The FEIS is highly reliant on the project proponent’s modeling and on unsubstantiated assumptions from the project proponent for its conclusions.
The Project alternatives analysis, intended by law to be the “heart” of the EIS, is a scant few pages of the FEIS, and inadequate documentation is provided to support the rejection of substantive alternatives. Other than a smaller federal land exchange to facilitate the NorthMet open-pit sulfide mine, no alternatives are considered.
The FEIS repeatedly provides a list of possible mitigation options without evidence of their efficacy rather than analyzing relevant and significant potential impacts.
The FEIS manipulates models to avoid consideration of cumulative impacts on water quality and potential violations of the water quality standards.
The FEIS fails to analyze issues of great significance and concern, including the effects of the project on mercury methylation, contamination of fish and resulting impacts to human health and environmental justice and the indirect and cumulative as well as direct impacts of the Project on wetlands and wetlands functions
WaterLegacy submitted Expert Reports with our Comments
"The potential near-doubling of methylmercury export from methylating peatlands receiving an additional sulfate load from the proposed PolyMet development would be reflected in methylmercury concentrations in the upper tributaries, and the Embarrass and Partridge Rivers, given the role these wetlands play in supplying water to these streams and rivers. Increased methylmercury would also be expected to impact the upper St Louis River, given the direct hydrological connection and known methods of methylmercury transport."
"Most clearly inconsistent with applicable regulations and policy, the failure of in-kind replacement and the loss of difficult-to-replace aquatic resources are proposed for a mitigation plan that has both avoided the requisite watershed approach to wetlands compensation and proposed the majority of compensation outside the Lake Superior Basin. This proposal is impermissible and no agency discretion stretches far enough to allow this result."
"The adverse effects of methylmercury depend on timing and amount of exposure. Methylmercury is a strong toxin that influences enzymes, cell membrane function, causes oxidative stress, lipid peroxidation and mitochondria dysfunction, affects amino acid transport and cellular migration in the developing brain. Exposure in utero can cause motor disturbances, impaired vision, dysesthesia, and tremors. Even lower level exposure can result in lower intelligence, poor concentration, poor memory, speech and language disorders, and decrease in visual spatial skills in children exposed to methylmercury in utero. Fetuses, infants, and young children are four to five times more sensitive to the adverse effects of methylmercury exposure than adults."

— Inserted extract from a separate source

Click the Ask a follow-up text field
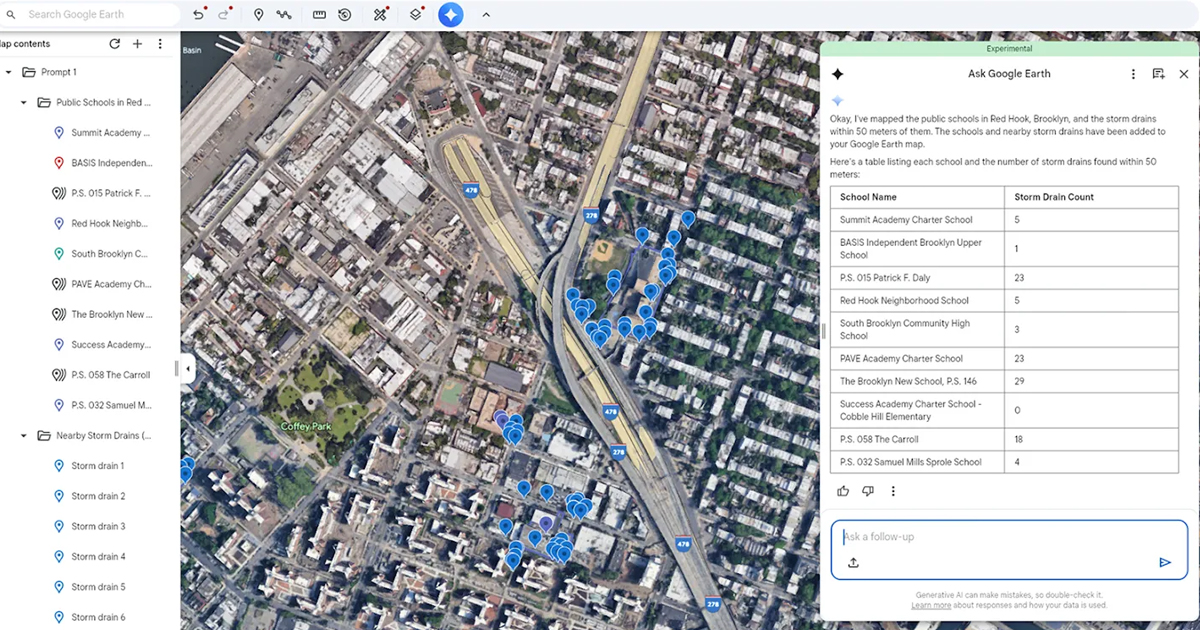 tap(1009, 537)
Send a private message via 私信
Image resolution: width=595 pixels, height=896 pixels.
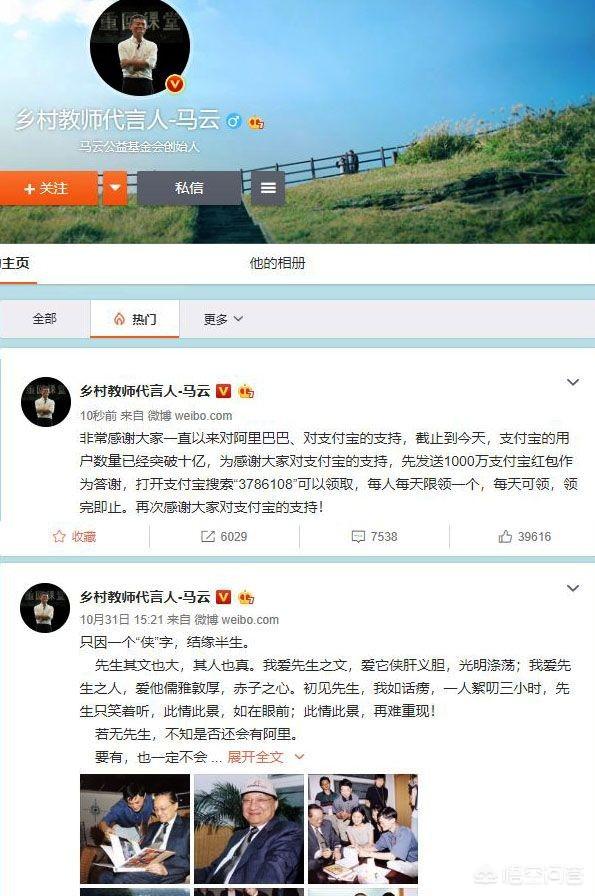pos(189,188)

"In sum, the FEIS incompletely addresses particulate air pollution. The analysis provided in the FEIS is inadequate to reasonably address the health risks of the proposed mine – risks to the mineworkers and to people living in the surrounding communities. A Health Impact Assessment from a qualified independent evaluator is necessary to clarify the risks of this proposal."

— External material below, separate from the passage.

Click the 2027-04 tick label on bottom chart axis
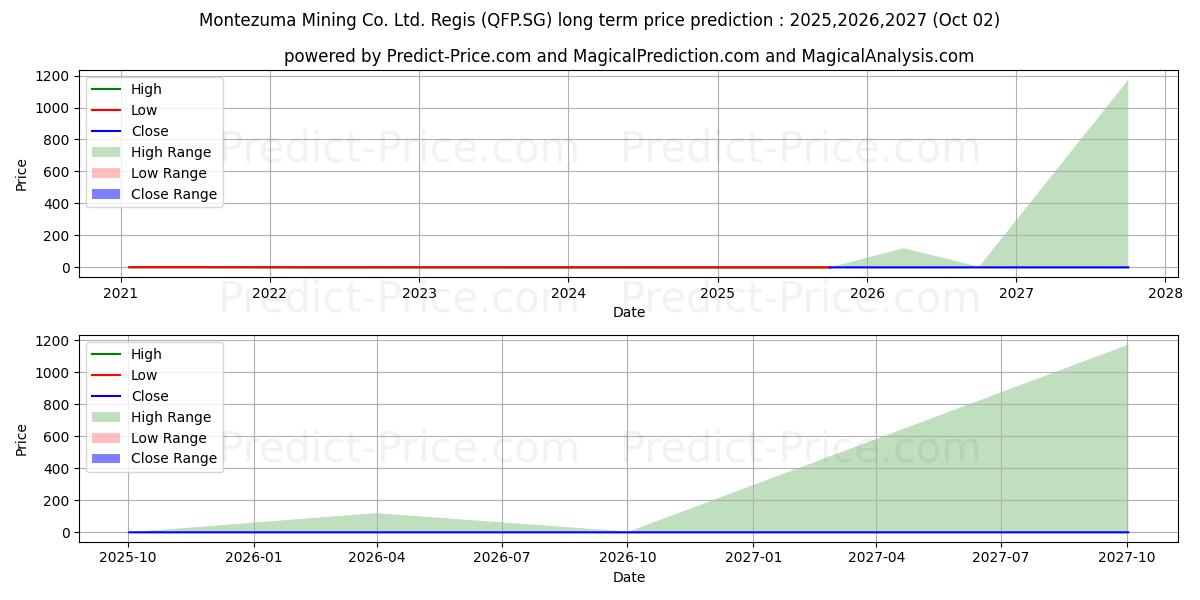This screenshot has width=1200, height=600. coord(876,558)
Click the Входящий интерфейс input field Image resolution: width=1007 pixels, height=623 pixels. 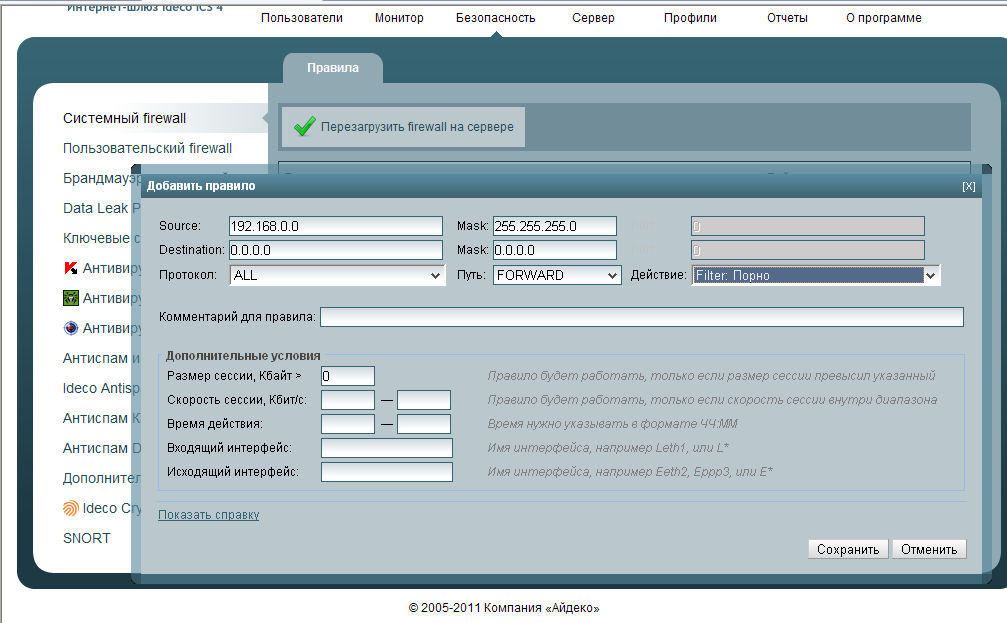(386, 448)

"The FEIS concludes that 90% of the tailings leakage that remains as groundwater will be captured and contained within a containment barrier surrounding much of the tailings pile and that 100% of the surficial seepage from the tailings will be collected and contained. . .The analytical support for these conclusions is based on assumptions of performance that are not justified or supported by data. Lacking any demonstration of the validity of the assumptions leaves the conclusions questionable.

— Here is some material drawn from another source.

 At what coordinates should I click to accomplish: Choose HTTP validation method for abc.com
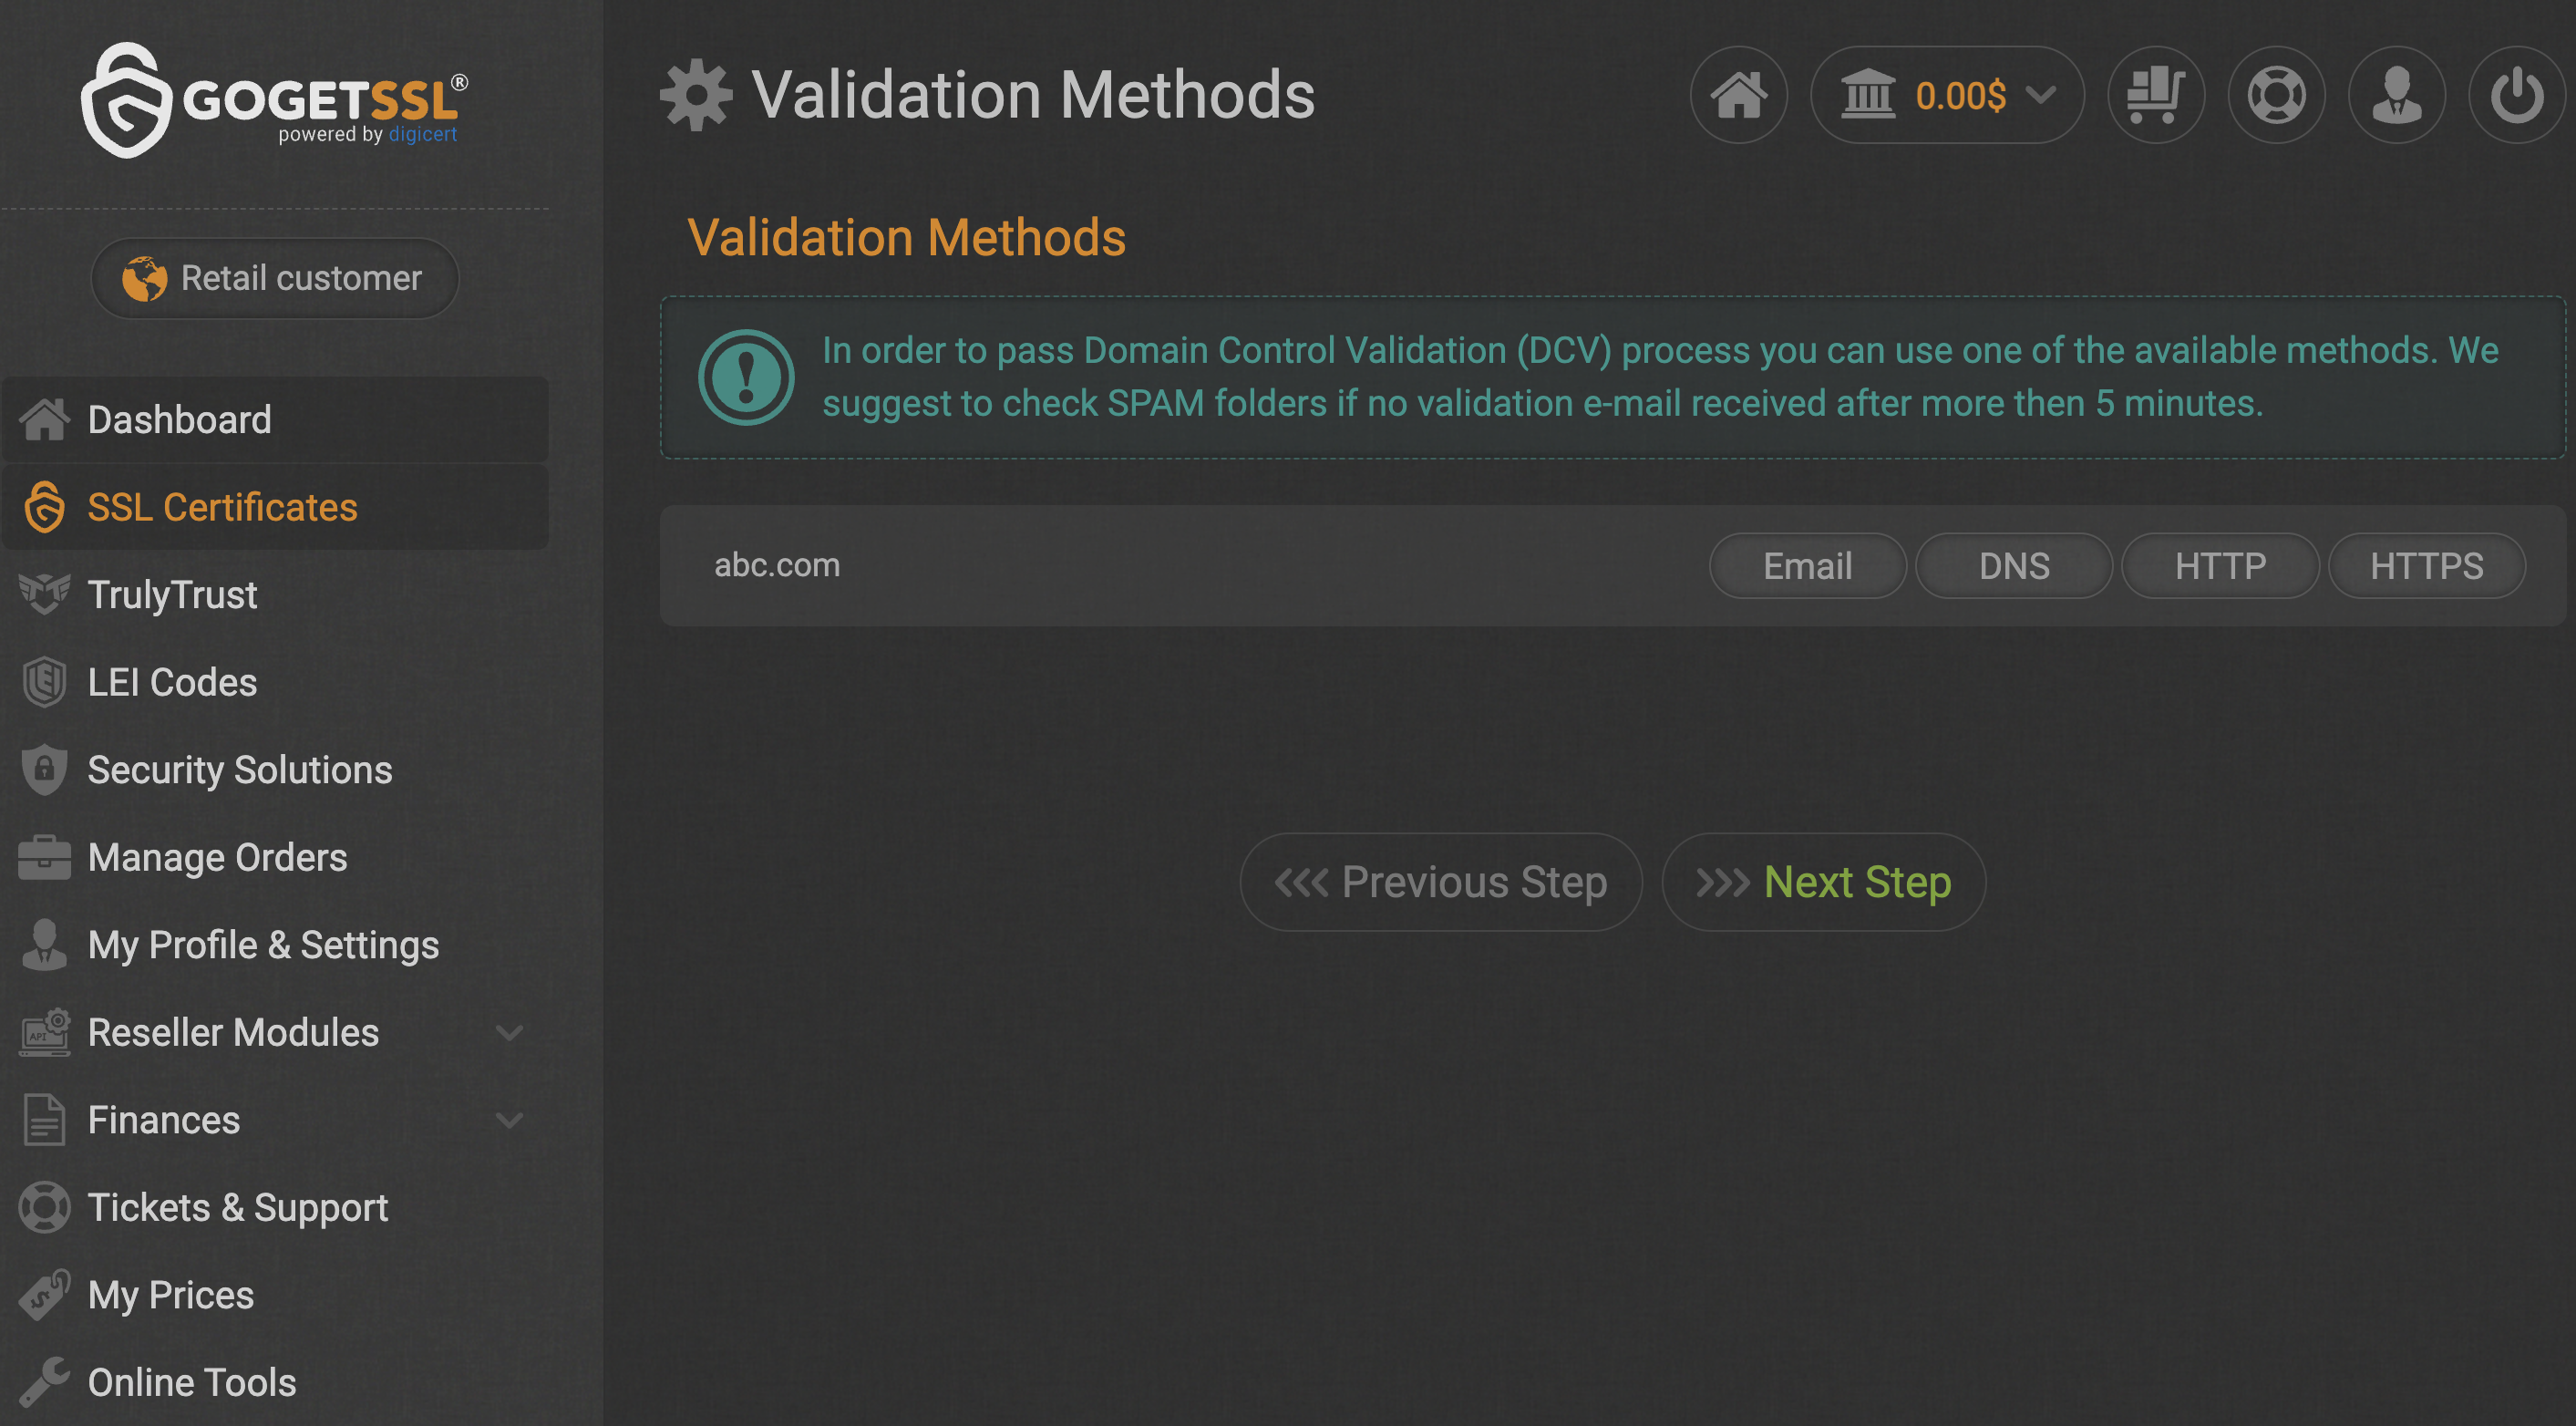coord(2219,566)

The long-‐term performance of the Category 1 waste rock stockpile is dependent on a water collection system composed of a cutoff wall surrounding the 526-‐acre 240-‐foot tall pile, and a drainage system within the cutoff wall. . . However, the proposed drainage system is unlikely to work as anticipated."
"Data from the existing AMAX three-year tailing field study calls into question assumptions in the FEIS that tailings seepage would not adversely affect water quality or violate Class 2B standards to protect aquatic life."